Developments in glove manufacturing
Answered by Adam Brink, marketing and sales, Showa Co. (USA) Inc., Seattle.
Hand injuries have always been a primary concern in the industrial market. The Bureau of Labor Statistics estimates more than 100,000 lost-time hand injuries occur annually. While regulation and compliance are on the rise, glove manufacturers have responded by introducing hundreds of new styles of gloves, targeted to specific markets to address safety concerns unique to a particular industry. Along with the need to reduce injuries, companies also are demanding gloves that increase worker performance and efficiency.
Use of lightweight, high-performance synthetic fibers is one prominent development that has addressed these needs. Glove manufacturers are finding that using these fibers allows them to produce better performing and more comfortable gloves without sacrificing safety. As these new fibers are introduced, we have seen that gloves can be far stronger at a much lighter weight than gloves of the past. This has proven to be beneficial for many applications.

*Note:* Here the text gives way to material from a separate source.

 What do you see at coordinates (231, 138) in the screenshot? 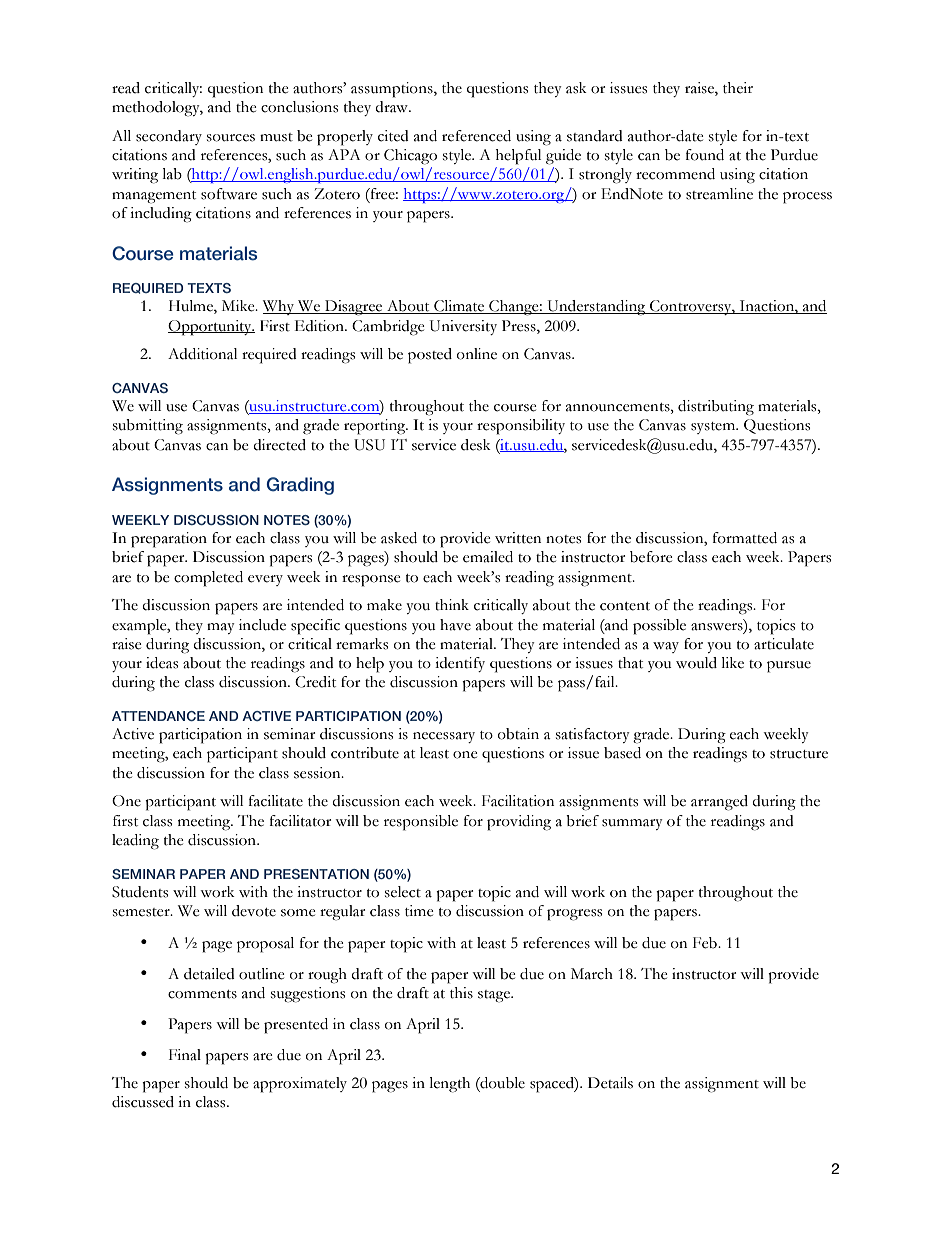
I see `sources` at bounding box center [231, 138].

A lighter-weight, thinner glove allows for increased mobility, dexterity and feel, so handling small parts or taking on tasks that require the wearer to "feel" what they are doing are done more efficiently.
Increased cut resistance is also common in many of the new fibers. In the past, high cut resistance was achieved with a thick, bulky fabric that was neither comfortable nor worker friendly. Although these gloves provided cut resistance, they also slowed down productivity and were daunting when used for detailed applications. Workers often removed gloves to complete the job. Today's new fibers are more comfortable and provide better dexterity, and the newest generation has seen glove manufacturers take the next step by engineering fibers such as high-performance polyethylene combined with stainless steel or fiberglass to further increase cut resistance.
Glove manufacturers also have continued to innovate in the coating process of palm-dipped gloves. A variety of materials are used, such as natural rubber, nitrile, PVC and polyurethane. Each of these has its own advantages depending on the specific application. Gloves can be designed to enhance grip in wet and oily conditions, increase puncture resistance and allow for greater dexterity – especially compared with leather and canvas gloves manufactured in the past. Once again, this leads to better work performance and productivity.
Gone are the days when a one-size-fits-all, stiff, bulky leather glove was used for almost every application. That mentality has changed as people are introduced to gloves that are made in an array of sizes, with many different materials and a choice of coatings to suit any job.
Besides flexibility and lightweight cut resistance, greater emphasis has been placed on visibility in the workplace. Road crews and the construction industry have traditionally led the way in this department. Recently, however, other industries, such as manufacturing and fabricating, which may require a large number of workers in a small space, also have become aware of the need for high-visibility personal protective equipment. Glove manufacturers have responded to these needs by reintroducing existing models in high-visibility colors.
Workplace safety will always be of paramount importance. Gloves that are more comfortable and flexible not only will reduce hand fatigue and increase productivity, but also will improve compliance. The advent of high-performance fibers has allowed manufacturers not only to add all of these benefits, but to do so while, at the same time, increasing cut resistance. As companies continue to pursue a safer work environment, the glove industry will continue to offer a variety of solutions.